Well, I took my walk and decided to keep ALL my blogs. So what if some of them are static and some are totally undeveloped? They all still appeal to me as possibilities, so I’ll keep them for a while longer — which brings me to this blog, which is in a class by itself. This one is attached to my official Web site, which is my official presence on the Web. It already has the first listing on the first page of Google for Gale Lawrence so this blog stands a better chance of being read than all the others put together. So what will I say? I don’t know yet, but I have eight years of exploring cyberspace behind me and the whole future of what I might learn about cyberspace ahead of me, so I guess I’ll just let this blog be the record of my experiences — with lots of links to my other cyber projects.

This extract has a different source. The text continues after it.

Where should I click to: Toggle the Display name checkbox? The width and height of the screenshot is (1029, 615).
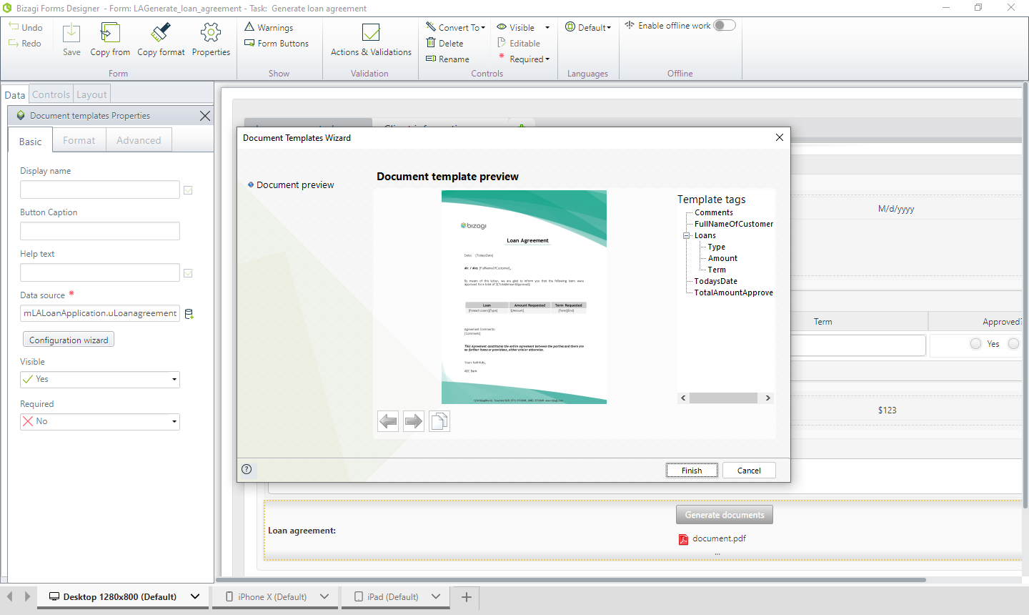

Because I have other blogs than this one, I decided I should report on them. So I just spent the whole afternoon counting up and reviewing all my other blogs. It turns out that as of December 8, 2008, I have 11 Blogger blogs, 25 WordPress blogs, and now this new Web site blog for a grand total of 37! I need to take a long walk and think about things before I decide what I’m going to say or do about them….
It occurred to me that I don’t even know what cyberspace is, what the word means, and whether my fantasy of it is all wrong. So I looked up cyberspace in Webster’s 11th, which says, “n (1982): the online world of computer networks and esp. the Internet,” which motivated me to look up Internet, for which the dictionary says, “n (1985): an electronic communications network that connects computer networks and organizational computer facilities around the world,” which in turn motivated me to look up the World Wide Web for which the dictionary says, “n (1990): a part of the Internet accessed through a graphical user interface and containing documents often connected by hyperlinks — called also Web.” So now I’m wondering what Webster’s 11th has to say about blogs. For blog it says, “n [short for Weblog] (1999): a Web site that contains an online personal journal with reflections, comments, and often hyperlinks provided by the writer; also: the contents of such a site — blogger n — blogging n.” And the next listing was for blogosphere, “n (2002)” all of the blogs on the Internet as a collective whole.” It’s interesting that the order in which I looked up the words I was curious about is also the chronological order in which they entered our vocabulary. Furthermore, the order proceeds from biggest to smallest (I think), which makes my fantasy of cyberspace seem right on. Finally, I learned that I started blogging the year after the word entered the language, which makes me feel a bit like a brave pioneer ….
One other piece of information surfaced when I looked up cyberspace in my AP Stylebook: “Cyberspace is a term popularized by William Gibson in the novel “Neuromancer” to refer to the digital world of computer networks.”